UH has landed a couple of good female LJers. It makes sense given their coaching staff.
Back to Texas - they're probably having a hard time recruiting because of stuff going on staff-wise. There was an issue this year with their staff that created uncertainty. When that happens, you can expect to see fewer people sign. Less stability=fewer quality LOIs.
Sorry, I thought your statement that its very hard to get it right recruiting female jumpers, was an attempt to excuse the fact that Texas' top female jump recruits for the past 3 years all transferred after one year.
You offered no support for that statement, which I've never heard any other coach say and which is not my experience.
The schools I mentioned have all had either national class triple jumpers or national class long jumpers (or both) over the past three years. None of them are transferring out. Feel free to quibble with me by limiting your discussion to long jumpers.
Was Streete-Thompson coaching horizontal at Texas a year or two ago?
Did he leave? Did they bring in a quality replacement?
Do athletes transfer sometimes when their coach leaves?
I agree that the staff restructure has impacted them. Besides Tonja Bailey Buford, I'm not sure who is consistently reliable. I don't know how much her pro athletes take away from her recruiting/coaching. Despite a decent number of sprinter turnover, I hear her sprinter athletes have great relationship with her, even the ones that have transferred. I think having KST leave staff for whatever reason last yr did hurt TBB in managing and assisting in the sprint/relays.
Brad Herbster is probably a nice coach and knows his XO's but i hear his training has been lighter than his XC predecessor. Ty Sevin is suppose to be a great throw coach and great Javelin coach but they haven't shined that much as i thought (besides Ryan Crouser. He's just naturally gifted on his own). I bet Adrian Piperi will be their next best thrower adding on to the legacy but they need more than just one. Their Volunteer Coach in Pole Vault does a great job with the PV crew though.
Zach Glavish and Seth Henson were interesting hires. I'm sure they do fine supporting their group of athletes but they could really use a really solid assistant. However Seth was responsible for 2 men's jumper placing 3rd in LJ/TJ at Nationals. Unless there are some transfers coming in or foreign athletes coming on board, they don't have much talent to work with to make noise at Nationals.
Well said, OnlyAFew! I think something happen which deterred many of the top sprinters in the nation from signing with Texas. I also think that Tonja Burford-Bailey is an amazing coach!
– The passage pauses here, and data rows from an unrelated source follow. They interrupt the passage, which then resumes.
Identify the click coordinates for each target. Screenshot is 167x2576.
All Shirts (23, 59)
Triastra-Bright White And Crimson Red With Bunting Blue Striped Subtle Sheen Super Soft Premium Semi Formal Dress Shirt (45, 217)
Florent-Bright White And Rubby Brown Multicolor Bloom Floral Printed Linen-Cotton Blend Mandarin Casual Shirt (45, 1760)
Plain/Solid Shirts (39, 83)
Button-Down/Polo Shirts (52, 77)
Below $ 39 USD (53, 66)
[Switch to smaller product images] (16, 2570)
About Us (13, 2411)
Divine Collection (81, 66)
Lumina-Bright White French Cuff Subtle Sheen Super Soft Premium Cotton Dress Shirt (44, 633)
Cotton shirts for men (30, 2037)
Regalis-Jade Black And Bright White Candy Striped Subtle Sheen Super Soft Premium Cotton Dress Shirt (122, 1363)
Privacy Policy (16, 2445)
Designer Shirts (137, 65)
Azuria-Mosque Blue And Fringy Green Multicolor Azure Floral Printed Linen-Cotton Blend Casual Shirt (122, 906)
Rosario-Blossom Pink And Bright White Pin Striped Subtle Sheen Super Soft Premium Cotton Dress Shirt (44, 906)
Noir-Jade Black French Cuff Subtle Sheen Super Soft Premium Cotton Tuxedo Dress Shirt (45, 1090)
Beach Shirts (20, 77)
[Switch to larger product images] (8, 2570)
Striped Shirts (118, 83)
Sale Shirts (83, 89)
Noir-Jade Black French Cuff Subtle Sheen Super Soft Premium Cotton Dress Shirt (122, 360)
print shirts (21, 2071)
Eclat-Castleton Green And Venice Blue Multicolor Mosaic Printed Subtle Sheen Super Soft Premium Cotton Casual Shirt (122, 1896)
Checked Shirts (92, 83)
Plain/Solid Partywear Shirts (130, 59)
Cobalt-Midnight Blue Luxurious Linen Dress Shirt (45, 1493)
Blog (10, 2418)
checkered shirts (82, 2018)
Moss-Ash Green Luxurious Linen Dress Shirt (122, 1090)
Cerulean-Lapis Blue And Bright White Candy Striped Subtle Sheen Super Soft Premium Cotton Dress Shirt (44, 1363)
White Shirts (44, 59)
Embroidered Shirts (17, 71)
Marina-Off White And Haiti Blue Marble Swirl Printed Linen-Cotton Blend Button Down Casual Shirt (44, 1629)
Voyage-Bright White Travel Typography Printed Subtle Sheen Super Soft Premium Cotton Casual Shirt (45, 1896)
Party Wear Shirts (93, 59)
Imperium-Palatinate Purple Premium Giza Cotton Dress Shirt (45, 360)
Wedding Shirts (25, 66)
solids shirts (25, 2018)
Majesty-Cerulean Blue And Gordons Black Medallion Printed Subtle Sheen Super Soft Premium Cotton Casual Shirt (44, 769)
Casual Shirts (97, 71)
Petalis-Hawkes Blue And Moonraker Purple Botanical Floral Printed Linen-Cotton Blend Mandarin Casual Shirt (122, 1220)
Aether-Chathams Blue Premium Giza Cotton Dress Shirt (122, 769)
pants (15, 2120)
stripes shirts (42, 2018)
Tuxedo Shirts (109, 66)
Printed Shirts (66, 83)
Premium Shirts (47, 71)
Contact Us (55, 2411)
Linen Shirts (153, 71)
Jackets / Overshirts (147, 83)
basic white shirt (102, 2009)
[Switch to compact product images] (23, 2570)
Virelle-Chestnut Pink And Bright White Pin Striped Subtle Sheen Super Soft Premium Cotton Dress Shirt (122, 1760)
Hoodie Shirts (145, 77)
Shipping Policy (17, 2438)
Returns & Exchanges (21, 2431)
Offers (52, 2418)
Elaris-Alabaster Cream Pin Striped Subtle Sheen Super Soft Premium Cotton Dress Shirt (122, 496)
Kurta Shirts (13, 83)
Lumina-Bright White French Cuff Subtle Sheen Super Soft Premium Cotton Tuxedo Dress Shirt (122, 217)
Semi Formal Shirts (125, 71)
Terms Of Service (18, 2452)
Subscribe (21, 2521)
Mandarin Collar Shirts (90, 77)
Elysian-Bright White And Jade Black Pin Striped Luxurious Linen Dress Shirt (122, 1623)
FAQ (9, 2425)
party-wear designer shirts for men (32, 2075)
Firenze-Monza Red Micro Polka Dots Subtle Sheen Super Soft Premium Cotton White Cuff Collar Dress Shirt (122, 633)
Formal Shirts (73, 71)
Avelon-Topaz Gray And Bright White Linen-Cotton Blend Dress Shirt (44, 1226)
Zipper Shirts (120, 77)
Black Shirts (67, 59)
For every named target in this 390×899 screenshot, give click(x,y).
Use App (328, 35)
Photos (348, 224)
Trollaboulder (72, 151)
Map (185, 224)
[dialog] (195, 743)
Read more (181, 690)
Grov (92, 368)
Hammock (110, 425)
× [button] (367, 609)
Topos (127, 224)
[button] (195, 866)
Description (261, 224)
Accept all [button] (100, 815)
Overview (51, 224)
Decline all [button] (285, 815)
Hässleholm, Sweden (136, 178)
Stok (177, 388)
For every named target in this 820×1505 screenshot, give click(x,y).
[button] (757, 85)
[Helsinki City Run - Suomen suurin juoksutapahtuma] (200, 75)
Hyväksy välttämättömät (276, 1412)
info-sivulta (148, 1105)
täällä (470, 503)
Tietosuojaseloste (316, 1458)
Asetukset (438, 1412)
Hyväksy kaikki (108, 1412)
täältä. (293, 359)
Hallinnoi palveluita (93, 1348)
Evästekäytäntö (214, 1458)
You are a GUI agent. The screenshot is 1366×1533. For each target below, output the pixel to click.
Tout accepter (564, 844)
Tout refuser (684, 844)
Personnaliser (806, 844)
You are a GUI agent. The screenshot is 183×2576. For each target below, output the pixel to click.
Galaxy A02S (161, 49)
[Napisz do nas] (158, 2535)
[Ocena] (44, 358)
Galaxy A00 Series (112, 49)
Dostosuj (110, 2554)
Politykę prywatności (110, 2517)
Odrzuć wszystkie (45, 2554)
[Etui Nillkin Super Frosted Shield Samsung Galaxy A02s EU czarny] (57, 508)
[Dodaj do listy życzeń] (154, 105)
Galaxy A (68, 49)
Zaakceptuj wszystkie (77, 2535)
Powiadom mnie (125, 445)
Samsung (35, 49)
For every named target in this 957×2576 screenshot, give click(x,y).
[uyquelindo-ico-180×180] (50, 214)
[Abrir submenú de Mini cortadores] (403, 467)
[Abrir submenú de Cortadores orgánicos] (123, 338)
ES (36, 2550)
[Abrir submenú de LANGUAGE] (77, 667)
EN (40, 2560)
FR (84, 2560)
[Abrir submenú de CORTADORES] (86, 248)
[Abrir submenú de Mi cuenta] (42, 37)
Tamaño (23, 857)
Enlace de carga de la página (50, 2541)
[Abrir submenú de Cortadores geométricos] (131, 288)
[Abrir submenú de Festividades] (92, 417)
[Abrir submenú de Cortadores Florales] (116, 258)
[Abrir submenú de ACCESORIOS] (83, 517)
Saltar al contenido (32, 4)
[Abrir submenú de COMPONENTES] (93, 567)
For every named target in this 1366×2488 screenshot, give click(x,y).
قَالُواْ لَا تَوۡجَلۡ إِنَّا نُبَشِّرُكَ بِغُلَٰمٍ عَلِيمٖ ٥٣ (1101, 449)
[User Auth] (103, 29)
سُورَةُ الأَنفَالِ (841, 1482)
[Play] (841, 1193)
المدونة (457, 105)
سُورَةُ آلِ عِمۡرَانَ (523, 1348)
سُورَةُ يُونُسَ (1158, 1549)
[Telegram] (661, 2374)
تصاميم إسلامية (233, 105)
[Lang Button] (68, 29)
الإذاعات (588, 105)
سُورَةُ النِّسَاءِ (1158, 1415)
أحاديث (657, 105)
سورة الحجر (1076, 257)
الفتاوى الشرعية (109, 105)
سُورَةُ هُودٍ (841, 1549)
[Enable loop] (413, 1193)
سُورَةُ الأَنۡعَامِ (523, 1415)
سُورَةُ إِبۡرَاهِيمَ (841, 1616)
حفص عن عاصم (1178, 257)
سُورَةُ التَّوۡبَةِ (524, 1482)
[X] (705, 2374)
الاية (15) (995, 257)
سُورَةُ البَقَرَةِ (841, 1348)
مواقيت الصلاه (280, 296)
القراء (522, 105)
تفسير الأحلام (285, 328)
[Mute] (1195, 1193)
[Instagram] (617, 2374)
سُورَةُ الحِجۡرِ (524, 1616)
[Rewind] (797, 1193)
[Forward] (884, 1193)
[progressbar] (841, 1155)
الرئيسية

You're right CoachWag! I was mainly focusing on the sprints than the jumps but the jumps are just as important if you want to compete with the best at the NCAA's. It's weird that Texas only has two ELITE sprinters, Teahna Daniels and Zola Golden left on their roster.
ILoveT&F wrote:
Well said, OnlyAFew! I think something happen which deterred many of the top sprinters in the nation from signing with Texas. I also think that Tonja Burford-Bailey is an amazing coach!
These things go in phases. I'm sure negative recruiting happens. Same thing happened to A&M about 2 years ago and now that has blown through.